The metal chelate catalyst is used in an amount of 0.01 to 5.0% based on the weight of the epoxy resin. Preferably it is 0.1-3.0%. In addition, a small amount of imidazole and triphenylphosphine (TPP) are used as metal chelate catalysts.
And a hardening accelerator microencapsulated.

The acetylacetone (2,2) used in the present invention
4-pentanedione) suppresses the activity of the metal chelate catalyst at a low temperature and imparts storage stability to the epoxy resin composition. Acetylacetone has a boiling point of 140 ° C., and is scattered and driven off with an increase in temperature during curing, so that the original curability of the metal chelate catalyst can be exhibited. The catalyst system containing acetylacetone in the above-mentioned metal chelate catalyst can exhibit excellent storage stability and good curability. Acetyl acetone is suitably used in an amount of 0.2 to 3 parts by weight per 1 part by weight of the metal chelate catalyst.

The liquid epoxy resin composition of the present invention may contain a small amount of a liquid epoxy resin such as bisphenol A type or bisphenol F type.
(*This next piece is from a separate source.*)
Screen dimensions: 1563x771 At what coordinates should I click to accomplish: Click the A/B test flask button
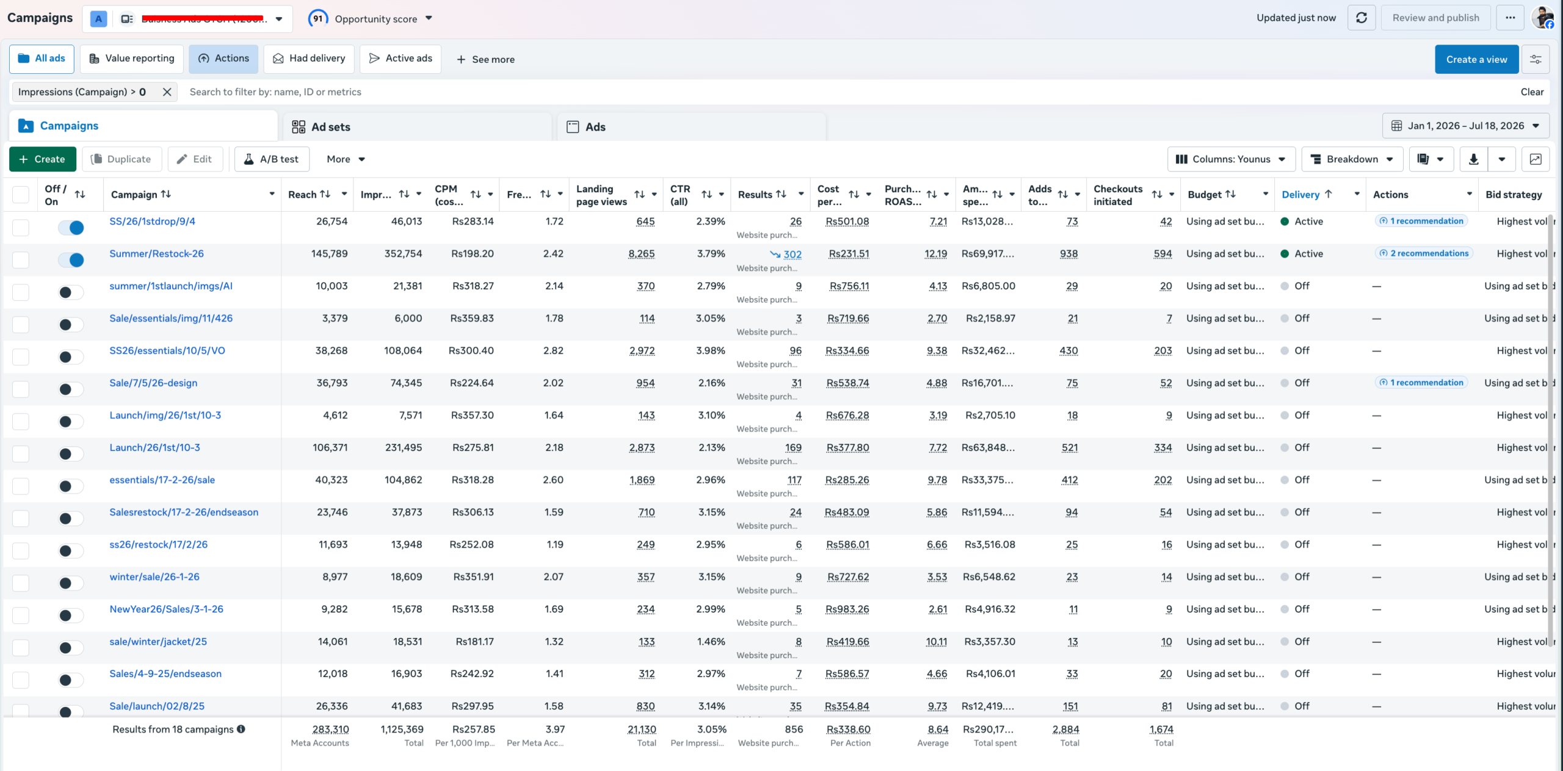coord(272,159)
Also, if necessary, a small amount of a solvent, a reactive diluent, an antifoaming agent, a coloring agent such as carbon black, an antimony trioxide or a brominated epoxy resin, a flame retardant such as red phosphorus, and a silane coupling agent such as epoxy silane. Additives such as silicone oil, epoxidized polybutadiene, flexible agents such as carboxylic acid-terminated acrylonitrile butadiene rubber, and thixotropic agents such as finely divided silica can be appropriately added and blended.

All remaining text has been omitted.